Joanne Keene Kelleher
Collaborator
Email: jkk (at) mit (dot) edu
Joanne Keene Kelleher grew up in Kentucky where she developed a strong interest in biomedical research. She had the great fortune to be mentored as a student by Helmut Gordon, Professor of Pharmacology at the University of Kentucky.
She studied chemistry at St. Louis University (B.S. 1969) and Biological Sciences at Boston University (PhD 1976) where her PhD advisor was Lynn Margulis. In the Margulis she was exposed to the intense narrow-minded thinking of prominent molecular and evolutionary biologists of the day who dismissed the endosymbiotic origin of eucaryotic cells.

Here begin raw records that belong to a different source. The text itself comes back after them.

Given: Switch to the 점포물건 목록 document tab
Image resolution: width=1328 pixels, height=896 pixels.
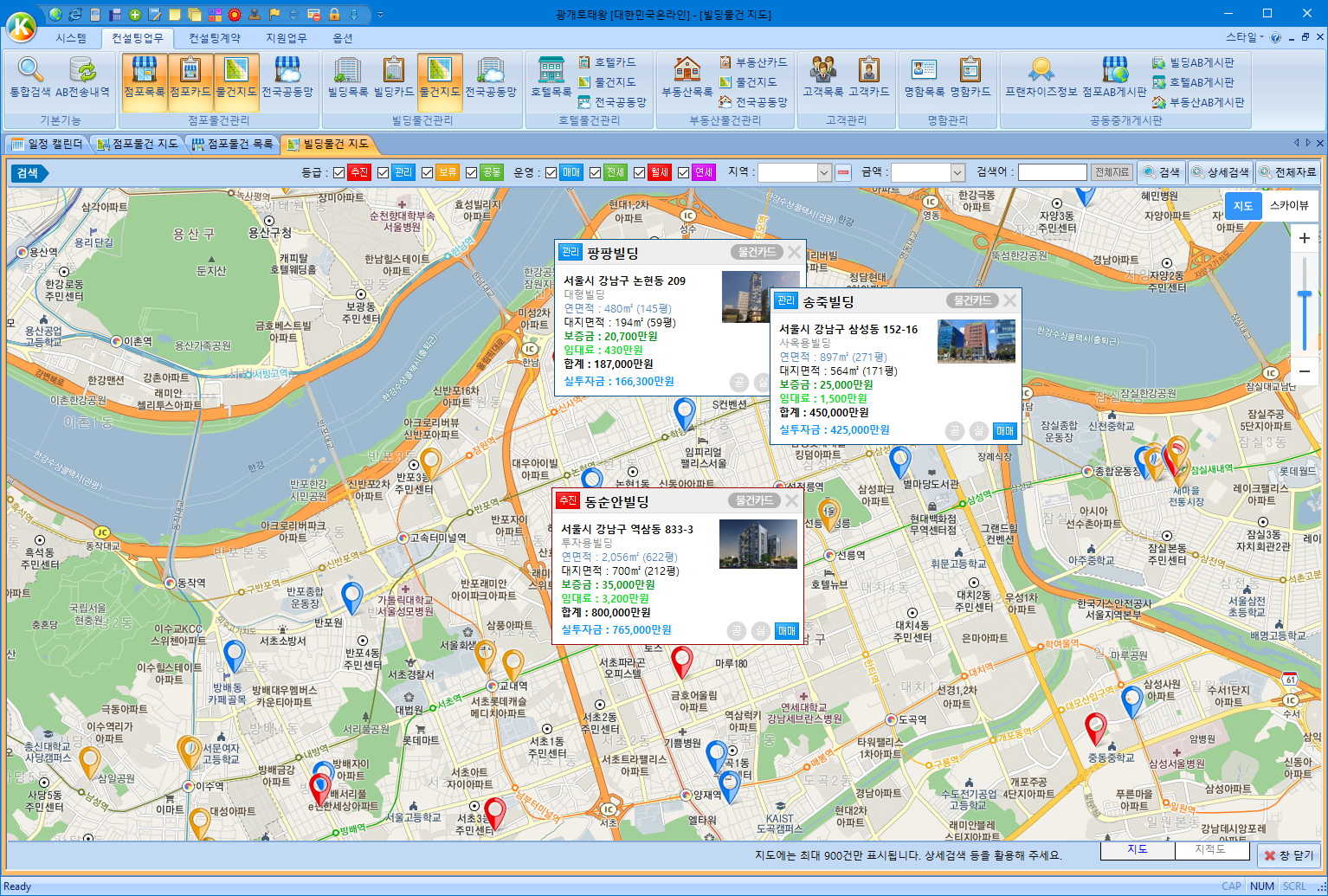Looking at the screenshot, I should tap(232, 144).
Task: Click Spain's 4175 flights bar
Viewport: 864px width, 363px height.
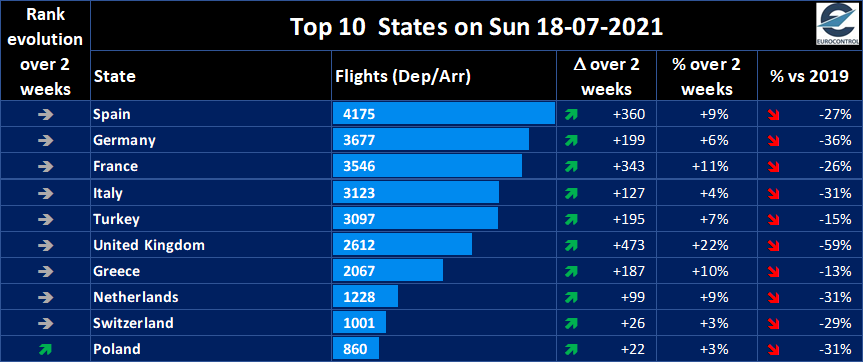Action: [x=444, y=115]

Fortunately, protein and DNA sequencing arrived a few years later to reveal the importance of endosymbiosis as an evolutionary mechanism that created eucaryotic cells.

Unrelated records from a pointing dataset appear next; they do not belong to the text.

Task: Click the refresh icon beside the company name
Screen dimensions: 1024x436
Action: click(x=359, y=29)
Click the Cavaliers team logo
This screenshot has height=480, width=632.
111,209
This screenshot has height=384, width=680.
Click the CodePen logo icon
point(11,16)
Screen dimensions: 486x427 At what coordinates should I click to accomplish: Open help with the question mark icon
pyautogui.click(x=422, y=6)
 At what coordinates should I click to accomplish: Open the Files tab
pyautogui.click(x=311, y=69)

While in graduate school she saw great opportunity to advance biomedical research using computers to model biochemical and physiological processes. As a postdoctoral student she worked with Barbara E. Wright at Harvard who pioneered computer models of cellular enzymatic pathways to predict developmental outcomes. Unleashing the power of the digital computer to models biochemical pathways was exciting but frustrating as the cost of computer time limited the number of hypotheses that could be tested.

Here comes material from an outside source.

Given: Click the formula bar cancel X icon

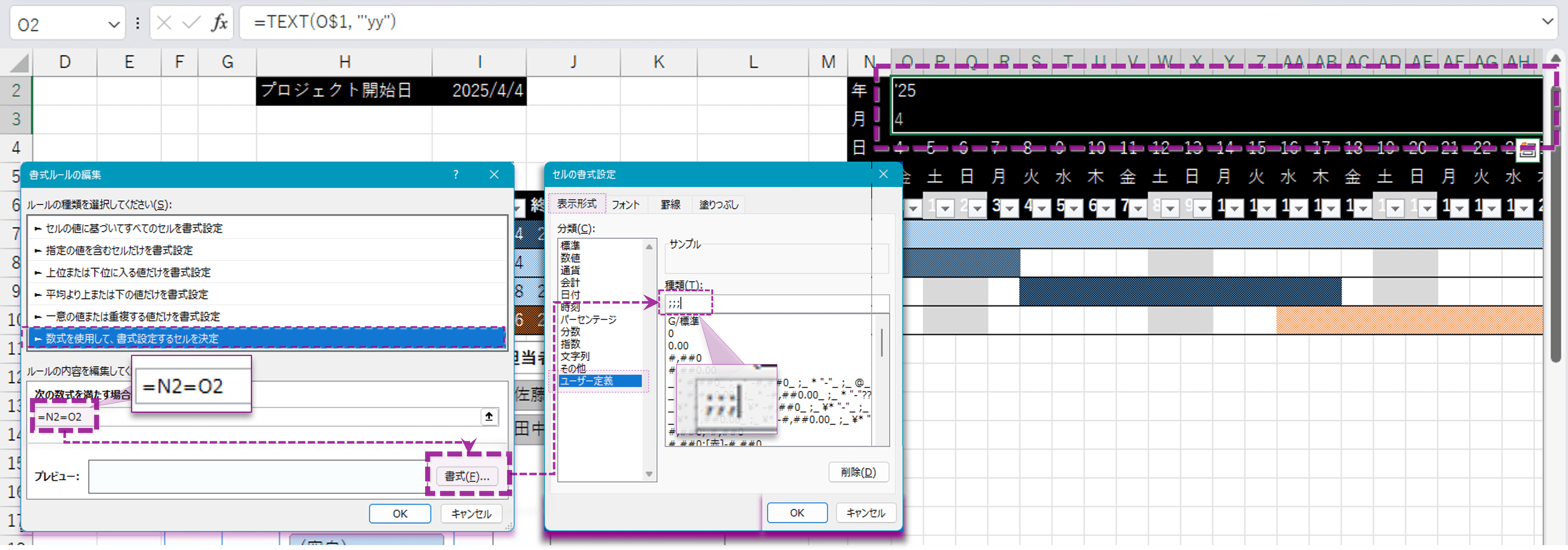Looking at the screenshot, I should point(164,23).

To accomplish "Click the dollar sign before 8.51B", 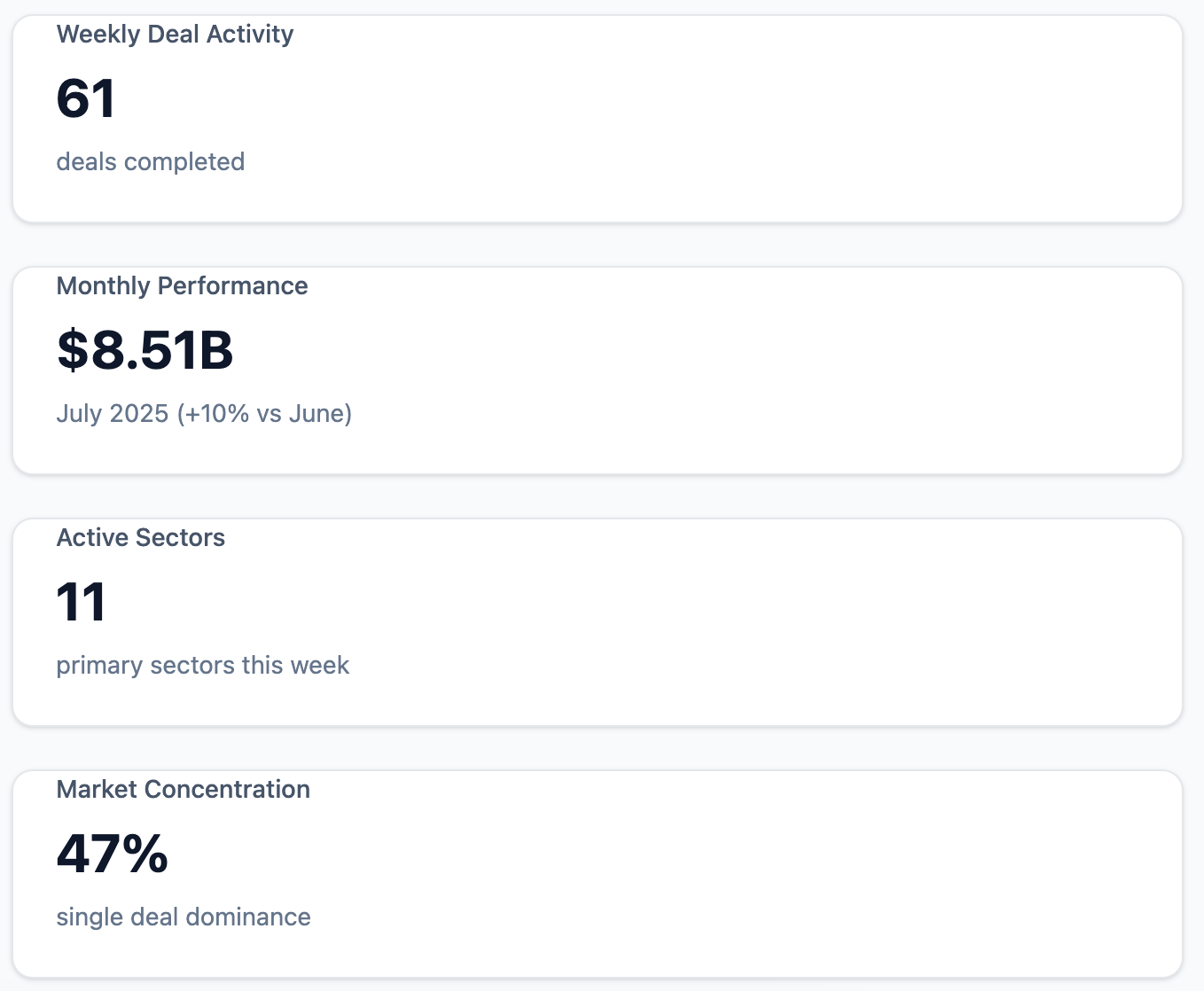I will [x=73, y=350].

In 1978 she was appointed as Assistant Professor of Physiology at George Washington University Medical School in Washington DC. At GW she established a laboratory in Metabolic Physiology. An important goal of the laboratory was to develop and test computer aided mathematical models of metabolic pathways. The requirement to test a model against experimental data led to a strong focus on isotopic tracer methodology. Key methodologies developed by the laboratory included a radioisotope method, “Acetate CO2 Ratios” which probed the anaplerotic functions of the TCA cycle. Moving to stable isotopes a key methodology was “Isotopomer Spectral Analysis” a nonlinear regression method to quantified polymer biosynthesis. This approach and was especially useful for de novo lipogenesis and the ability to estimate reductive carboxylation as a pathway from glutamine to lipids.
Since 2000 she has been affiliated with the Metabolic Engineering group directed by Professor Gregory Stephanopoulos in the Chemical Engineering Department at MIT. At MIT, a major goal to further the applications engineering methodologies to human metabolic research and human nutrition.